§ Fragmento seleccionado
-*-*-

EL ARTE DE HACER REÍR
Esa palabra, melodrama, subió al escenario en la mesa redonda en la que me correspondió participar. Yo anuncié de antemano que no puedo decir nada sobre melodrama sencillamente porque no tengo la más mínima idea de cómo se escribe, así que de alguna manera forcé las cosas para que se hablase, sobre todo, de comedia. Junto a mí tenía a los artífices de los dos mayores éxitos de la historia del cine mexicano, Guillermo Ríos (No se aceptan devoluciones) y Patricio Sáiz (Nosotros, los nobles), junto a los que defendí honrosamente el noble propósito del entretenimiento. Esa matemática tan exacta y tan inaprensible que nos provoca la risa. Yo defendí, sí, a los escritores que hacen reír. En primer lugar, porque no es nada fácil conseguir que una sala de cine ría con ganas durante los cien minutos de la película, y si alguien lo consigue no seré yo quien le lleve la contraria; y también porque siempre he pensado que el cine es un arte popular, necesitado de audiencias, y las películas con las que me eduqué buscaban el arte pero también querían gustar a su público. El escritor de comedia es quien más directamente busca a su público, porque una comedia no es nada si el público no se ríe. Intenté llevar el debate a una pregunta que no tiene una respuesta tan fácil como parece: ¿de qué se ríe el público? No lo conseguí, y acabamos hablando de otras mil cosas, por fortuna divertidas.

-*-*-

§ Información de origen
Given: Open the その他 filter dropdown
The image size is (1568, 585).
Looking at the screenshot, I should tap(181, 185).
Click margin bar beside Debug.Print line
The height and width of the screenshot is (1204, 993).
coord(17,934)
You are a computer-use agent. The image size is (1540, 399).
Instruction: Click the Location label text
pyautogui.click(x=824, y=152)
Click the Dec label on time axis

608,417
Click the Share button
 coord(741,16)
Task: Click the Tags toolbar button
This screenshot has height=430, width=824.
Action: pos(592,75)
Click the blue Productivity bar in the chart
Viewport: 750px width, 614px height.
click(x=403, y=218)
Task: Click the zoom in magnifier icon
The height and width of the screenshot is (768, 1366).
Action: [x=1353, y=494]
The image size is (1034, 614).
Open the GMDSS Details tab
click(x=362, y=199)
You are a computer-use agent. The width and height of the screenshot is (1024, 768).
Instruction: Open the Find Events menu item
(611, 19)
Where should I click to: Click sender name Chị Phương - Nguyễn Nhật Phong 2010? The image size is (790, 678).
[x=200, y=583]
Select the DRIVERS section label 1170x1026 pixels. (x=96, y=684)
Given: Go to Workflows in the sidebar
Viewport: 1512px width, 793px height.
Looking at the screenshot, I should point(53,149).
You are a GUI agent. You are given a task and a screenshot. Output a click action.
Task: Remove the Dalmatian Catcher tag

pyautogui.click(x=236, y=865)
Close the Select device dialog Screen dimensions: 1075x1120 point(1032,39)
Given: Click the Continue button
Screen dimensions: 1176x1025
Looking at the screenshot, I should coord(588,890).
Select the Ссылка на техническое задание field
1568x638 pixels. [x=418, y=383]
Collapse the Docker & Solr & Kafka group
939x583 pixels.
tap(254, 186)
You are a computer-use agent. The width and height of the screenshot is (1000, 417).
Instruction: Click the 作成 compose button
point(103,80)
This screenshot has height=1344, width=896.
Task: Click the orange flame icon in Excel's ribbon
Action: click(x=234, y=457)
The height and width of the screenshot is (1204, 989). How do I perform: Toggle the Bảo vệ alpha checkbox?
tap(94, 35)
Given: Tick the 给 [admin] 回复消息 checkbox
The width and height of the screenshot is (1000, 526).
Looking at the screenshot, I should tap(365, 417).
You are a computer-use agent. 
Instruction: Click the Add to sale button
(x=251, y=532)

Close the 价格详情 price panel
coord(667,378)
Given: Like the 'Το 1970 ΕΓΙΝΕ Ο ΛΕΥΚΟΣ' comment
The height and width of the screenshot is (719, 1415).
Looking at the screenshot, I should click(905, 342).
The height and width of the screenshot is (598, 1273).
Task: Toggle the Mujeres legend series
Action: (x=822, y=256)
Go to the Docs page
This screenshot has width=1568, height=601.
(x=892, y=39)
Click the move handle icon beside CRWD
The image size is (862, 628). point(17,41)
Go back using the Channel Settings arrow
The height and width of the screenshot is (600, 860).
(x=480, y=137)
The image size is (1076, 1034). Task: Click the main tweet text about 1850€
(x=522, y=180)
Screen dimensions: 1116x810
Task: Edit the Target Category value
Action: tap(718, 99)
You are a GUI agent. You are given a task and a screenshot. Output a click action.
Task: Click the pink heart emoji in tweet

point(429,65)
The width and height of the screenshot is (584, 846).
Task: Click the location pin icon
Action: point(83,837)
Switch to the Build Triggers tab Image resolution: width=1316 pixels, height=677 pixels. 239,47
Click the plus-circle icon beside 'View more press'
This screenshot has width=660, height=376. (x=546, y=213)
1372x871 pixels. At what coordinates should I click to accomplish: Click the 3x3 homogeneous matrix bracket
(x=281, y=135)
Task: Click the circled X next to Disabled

-*-*-

§ Tus tareas
1. Resume en dos oraciones el texto sobre el arte de hacer reír.
2. Continúa, por favor, el texto sobre el arte de hacer reír desde su última oración.

§ Respuestas por tarea
1. En una mesa redonda, quien escribe orientó la conversación del melodrama hacia la comedia y, junto a Guillermo Ríos y Patricio Sáiz, defendió a los escritores que hacen reír, porque no es fácil que una sala de cine ría durante toda la película y porque el cine es un arte popular que necesita audiencias. También intentó llevar el debate a la pregunta de qué hace reír al público, pero no lo logró y la charla derivó hacia otras muchas cosas divertidas.

2.
Hubo más momentos impagables en esos cuatro días, creedme. Diego Quemada (La jaula de oro) desgranando el camino que siguió para hacer realidad su película, o Alejandro Solar e Ignacio Agüero tratando de perfilar cuál es el escurridizo y absolutamente necesario papel del guionista en un documental. Fueron cuatro dias intensos, densos y al mismo tiempo liberadores. Resulta siempre increíble que vivamos a miles de kilómetros de distancia y compartamos métodos, sueños, dilemas, preocupaciones. Sólo eso ya supone un alivio: en un Encuentro como éste, uno al menos comprueba que esta enfermedad que padece está muy extendida. Eso tranquiliza.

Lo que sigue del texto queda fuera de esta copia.